### INSTRUCTION
Reproduce each of the following records verbatim, line for line, with no changes.

### ITEMS

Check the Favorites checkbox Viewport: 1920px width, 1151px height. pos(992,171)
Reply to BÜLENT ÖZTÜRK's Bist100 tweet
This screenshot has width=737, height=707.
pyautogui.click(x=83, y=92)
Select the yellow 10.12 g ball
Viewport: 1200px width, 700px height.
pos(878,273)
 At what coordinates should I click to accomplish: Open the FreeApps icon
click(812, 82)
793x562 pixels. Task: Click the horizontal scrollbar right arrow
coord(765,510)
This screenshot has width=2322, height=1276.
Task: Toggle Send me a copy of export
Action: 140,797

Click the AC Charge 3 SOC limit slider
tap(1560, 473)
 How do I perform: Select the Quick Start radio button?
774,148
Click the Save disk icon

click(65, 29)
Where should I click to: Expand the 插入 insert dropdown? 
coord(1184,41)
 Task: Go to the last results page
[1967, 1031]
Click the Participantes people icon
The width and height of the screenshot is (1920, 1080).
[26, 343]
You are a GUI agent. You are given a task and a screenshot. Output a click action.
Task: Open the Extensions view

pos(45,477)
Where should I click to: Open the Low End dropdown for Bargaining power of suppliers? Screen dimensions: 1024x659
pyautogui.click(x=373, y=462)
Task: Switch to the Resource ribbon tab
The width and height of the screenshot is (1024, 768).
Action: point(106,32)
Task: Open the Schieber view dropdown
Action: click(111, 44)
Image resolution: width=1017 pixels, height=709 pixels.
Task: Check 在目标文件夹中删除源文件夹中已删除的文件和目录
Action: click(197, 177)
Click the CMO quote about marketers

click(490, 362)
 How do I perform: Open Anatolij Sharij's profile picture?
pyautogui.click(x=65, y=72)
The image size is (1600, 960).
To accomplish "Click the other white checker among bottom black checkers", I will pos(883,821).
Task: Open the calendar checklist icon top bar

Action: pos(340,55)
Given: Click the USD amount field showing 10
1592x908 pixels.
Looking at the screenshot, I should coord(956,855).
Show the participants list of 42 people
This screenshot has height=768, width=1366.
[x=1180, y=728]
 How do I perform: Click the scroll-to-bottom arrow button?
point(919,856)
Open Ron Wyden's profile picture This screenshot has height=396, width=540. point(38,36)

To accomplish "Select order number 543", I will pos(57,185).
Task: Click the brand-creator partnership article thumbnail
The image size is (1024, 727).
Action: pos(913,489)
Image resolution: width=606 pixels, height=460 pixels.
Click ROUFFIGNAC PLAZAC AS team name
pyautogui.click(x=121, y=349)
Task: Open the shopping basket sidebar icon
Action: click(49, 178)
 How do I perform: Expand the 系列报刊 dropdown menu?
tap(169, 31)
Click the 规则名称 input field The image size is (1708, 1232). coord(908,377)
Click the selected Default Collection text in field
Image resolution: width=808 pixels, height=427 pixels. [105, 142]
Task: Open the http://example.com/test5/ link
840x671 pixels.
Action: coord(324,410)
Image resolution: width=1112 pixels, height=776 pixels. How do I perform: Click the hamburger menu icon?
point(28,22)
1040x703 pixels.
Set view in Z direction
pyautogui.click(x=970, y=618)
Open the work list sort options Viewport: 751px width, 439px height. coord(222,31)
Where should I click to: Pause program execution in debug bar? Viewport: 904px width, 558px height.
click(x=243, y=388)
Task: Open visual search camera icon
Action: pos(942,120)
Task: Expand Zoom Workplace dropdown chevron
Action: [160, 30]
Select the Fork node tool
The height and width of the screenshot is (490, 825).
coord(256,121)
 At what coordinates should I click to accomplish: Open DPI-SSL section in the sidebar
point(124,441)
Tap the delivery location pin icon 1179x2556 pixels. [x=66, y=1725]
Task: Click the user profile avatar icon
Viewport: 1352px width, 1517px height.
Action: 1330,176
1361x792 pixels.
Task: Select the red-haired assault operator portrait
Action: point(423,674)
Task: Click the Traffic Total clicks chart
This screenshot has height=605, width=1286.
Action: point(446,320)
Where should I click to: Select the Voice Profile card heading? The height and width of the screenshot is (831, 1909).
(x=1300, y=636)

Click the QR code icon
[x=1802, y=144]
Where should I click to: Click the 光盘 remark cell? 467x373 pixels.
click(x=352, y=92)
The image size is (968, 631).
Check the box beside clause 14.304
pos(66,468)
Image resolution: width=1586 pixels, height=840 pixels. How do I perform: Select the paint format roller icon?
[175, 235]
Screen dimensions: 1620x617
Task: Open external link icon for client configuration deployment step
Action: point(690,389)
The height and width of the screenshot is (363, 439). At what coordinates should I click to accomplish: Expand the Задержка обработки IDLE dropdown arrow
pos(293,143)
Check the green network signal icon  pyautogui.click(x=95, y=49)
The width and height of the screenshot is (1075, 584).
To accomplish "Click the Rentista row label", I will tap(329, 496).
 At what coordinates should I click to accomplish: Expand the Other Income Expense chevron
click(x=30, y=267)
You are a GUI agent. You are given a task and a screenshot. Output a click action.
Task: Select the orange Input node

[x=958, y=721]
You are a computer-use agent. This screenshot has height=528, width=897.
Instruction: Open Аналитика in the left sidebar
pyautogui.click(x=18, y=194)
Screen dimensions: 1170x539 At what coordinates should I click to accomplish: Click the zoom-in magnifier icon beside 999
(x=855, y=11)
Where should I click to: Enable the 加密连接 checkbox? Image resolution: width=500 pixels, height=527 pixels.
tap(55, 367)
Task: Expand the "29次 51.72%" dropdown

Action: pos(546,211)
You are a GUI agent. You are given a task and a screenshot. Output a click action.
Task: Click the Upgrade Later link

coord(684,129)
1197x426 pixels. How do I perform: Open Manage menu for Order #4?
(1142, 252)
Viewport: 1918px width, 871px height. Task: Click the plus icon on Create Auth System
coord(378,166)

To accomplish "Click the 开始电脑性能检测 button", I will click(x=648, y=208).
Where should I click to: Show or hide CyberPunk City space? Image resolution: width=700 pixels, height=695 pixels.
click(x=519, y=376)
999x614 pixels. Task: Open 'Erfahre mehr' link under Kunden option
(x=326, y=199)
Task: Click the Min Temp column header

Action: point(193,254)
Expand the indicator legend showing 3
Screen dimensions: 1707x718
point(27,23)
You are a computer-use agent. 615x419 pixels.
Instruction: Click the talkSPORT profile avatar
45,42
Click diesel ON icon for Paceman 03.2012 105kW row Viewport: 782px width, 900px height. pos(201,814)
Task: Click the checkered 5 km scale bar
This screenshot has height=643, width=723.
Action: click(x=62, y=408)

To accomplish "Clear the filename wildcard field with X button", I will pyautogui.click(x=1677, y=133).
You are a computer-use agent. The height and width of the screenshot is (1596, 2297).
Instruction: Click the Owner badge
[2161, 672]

### EXERCISE OUTPUT
Check the Favorites checkbox Viewport: 1920px width, 1151px height. pos(992,171)
Reply to BÜLENT ÖZTÜRK's Bist100 tweet
This screenshot has width=737, height=707.
pyautogui.click(x=83, y=92)
Select the yellow 10.12 g ball
Viewport: 1200px width, 700px height.
pos(878,273)
 At what coordinates should I click to accomplish: Open the FreeApps icon
click(812, 82)
793x562 pixels. Task: Click the horizontal scrollbar right arrow
coord(765,510)
This screenshot has width=2322, height=1276.
Task: Toggle Send me a copy of export
Action: 140,797

Click the AC Charge 3 SOC limit slider
tap(1560, 473)
 How do I perform: Select the Quick Start radio button?
774,148
Click the Save disk icon

click(65, 29)
Where should I click to: Expand the 插入 insert dropdown? 
coord(1184,41)
 Task: Go to the last results page
[1967, 1031]
Click the Participantes people icon
The width and height of the screenshot is (1920, 1080).
[26, 343]
You are a GUI agent. You are given a task and a screenshot. Output a click action.
Task: Open the Extensions view

pos(45,477)
Where should I click to: Open the Low End dropdown for Bargaining power of suppliers? Screen dimensions: 1024x659
pyautogui.click(x=373, y=462)
Task: Switch to the Resource ribbon tab
The width and height of the screenshot is (1024, 768).
Action: point(106,32)
Task: Open the Schieber view dropdown
Action: click(111, 44)
Image resolution: width=1017 pixels, height=709 pixels.
Task: Check 在目标文件夹中删除源文件夹中已删除的文件和目录
Action: click(197, 177)
Click the CMO quote about marketers

click(490, 362)
 How do I perform: Open Anatolij Sharij's profile picture?
pyautogui.click(x=65, y=72)
The image size is (1600, 960).
To accomplish "Click the other white checker among bottom black checkers", I will pos(883,821).
Task: Open the calendar checklist icon top bar

Action: pos(340,55)
Given: Click the USD amount field showing 10
1592x908 pixels.
Looking at the screenshot, I should coord(956,855).
Show the participants list of 42 people
This screenshot has height=768, width=1366.
[x=1180, y=728]
 How do I perform: Click the scroll-to-bottom arrow button?
point(919,856)
Open Ron Wyden's profile picture This screenshot has height=396, width=540. point(38,36)

To accomplish "Select order number 543", I will pos(57,185).
Task: Click the brand-creator partnership article thumbnail
The image size is (1024, 727).
Action: pos(913,489)
Image resolution: width=606 pixels, height=460 pixels.
Click ROUFFIGNAC PLAZAC AS team name
pyautogui.click(x=121, y=349)
Task: Open the shopping basket sidebar icon
Action: click(49, 178)
 How do I perform: Expand the 系列报刊 dropdown menu?
tap(169, 31)
Click the 规则名称 input field The image size is (1708, 1232). coord(908,377)
Click the selected Default Collection text in field
Image resolution: width=808 pixels, height=427 pixels. [105, 142]
Task: Open the http://example.com/test5/ link
840x671 pixels.
Action: coord(324,410)
Image resolution: width=1112 pixels, height=776 pixels. How do I perform: Click the hamburger menu icon?
point(28,22)
1040x703 pixels.
Set view in Z direction
pyautogui.click(x=970, y=618)
Open the work list sort options Viewport: 751px width, 439px height. coord(222,31)
Where should I click to: Pause program execution in debug bar? Viewport: 904px width, 558px height.
click(x=243, y=388)
Task: Open visual search camera icon
Action: pos(942,120)
Task: Expand Zoom Workplace dropdown chevron
Action: [160, 30]
Select the Fork node tool
The height and width of the screenshot is (490, 825).
coord(256,121)
 At what coordinates should I click to accomplish: Open DPI-SSL section in the sidebar
point(124,441)
Tap the delivery location pin icon 1179x2556 pixels. [x=66, y=1725]
Task: Click the user profile avatar icon
Viewport: 1352px width, 1517px height.
Action: 1330,176
1361x792 pixels.
Task: Select the red-haired assault operator portrait
Action: point(423,674)
Task: Click the Traffic Total clicks chart
This screenshot has height=605, width=1286.
Action: point(446,320)
Where should I click to: Select the Voice Profile card heading? The height and width of the screenshot is (831, 1909).
(x=1300, y=636)

Click the QR code icon
[x=1802, y=144]
Where should I click to: Click the 光盘 remark cell? 467x373 pixels.
click(x=352, y=92)
The image size is (968, 631).
Check the box beside clause 14.304
pos(66,468)
Image resolution: width=1586 pixels, height=840 pixels. How do I perform: Select the paint format roller icon?
[175, 235]
Screen dimensions: 1620x617
Task: Open external link icon for client configuration deployment step
Action: point(690,389)
The height and width of the screenshot is (363, 439). At what coordinates should I click to accomplish: Expand the Задержка обработки IDLE dropdown arrow
pos(293,143)
Check the green network signal icon  pyautogui.click(x=95, y=49)
The width and height of the screenshot is (1075, 584).
To accomplish "Click the Rentista row label", I will tap(329, 496).
 At what coordinates should I click to accomplish: Expand the Other Income Expense chevron
click(x=30, y=267)
You are a GUI agent. You are given a task and a screenshot. Output a click action.
Task: Select the orange Input node

[x=958, y=721]
You are a computer-use agent. This screenshot has height=528, width=897.
Instruction: Open Аналитика in the left sidebar
pyautogui.click(x=18, y=194)
Screen dimensions: 1170x539 At what coordinates should I click to accomplish: Click the zoom-in magnifier icon beside 999
(x=855, y=11)
Where should I click to: Enable the 加密连接 checkbox? Image resolution: width=500 pixels, height=527 pixels.
tap(55, 367)
Task: Expand the "29次 51.72%" dropdown

Action: pos(546,211)
You are a GUI agent. You are given a task and a screenshot. Output a click action.
Task: Click the Upgrade Later link

coord(684,129)
1197x426 pixels. How do I perform: Open Manage menu for Order #4?
(1142, 252)
Viewport: 1918px width, 871px height. Task: Click the plus icon on Create Auth System
coord(378,166)

To accomplish "Click the 开始电脑性能检测 button", I will click(x=648, y=208).
Where should I click to: Show or hide CyberPunk City space? Image resolution: width=700 pixels, height=695 pixels.
click(x=519, y=376)
999x614 pixels. Task: Open 'Erfahre mehr' link under Kunden option
(x=326, y=199)
Task: Click the Min Temp column header

Action: point(193,254)
Expand the indicator legend showing 3
Screen dimensions: 1707x718
point(27,23)
You are a computer-use agent. 615x419 pixels.
Instruction: Click the talkSPORT profile avatar
45,42
Click diesel ON icon for Paceman 03.2012 105kW row Viewport: 782px width, 900px height. pos(201,814)
Task: Click the checkered 5 km scale bar
This screenshot has height=643, width=723.
Action: click(x=62, y=408)

To accomplish "Clear the filename wildcard field with X button", I will pyautogui.click(x=1677, y=133).
You are a computer-use agent. The height and width of the screenshot is (1596, 2297).
Instruction: Click the Owner badge
[2161, 672]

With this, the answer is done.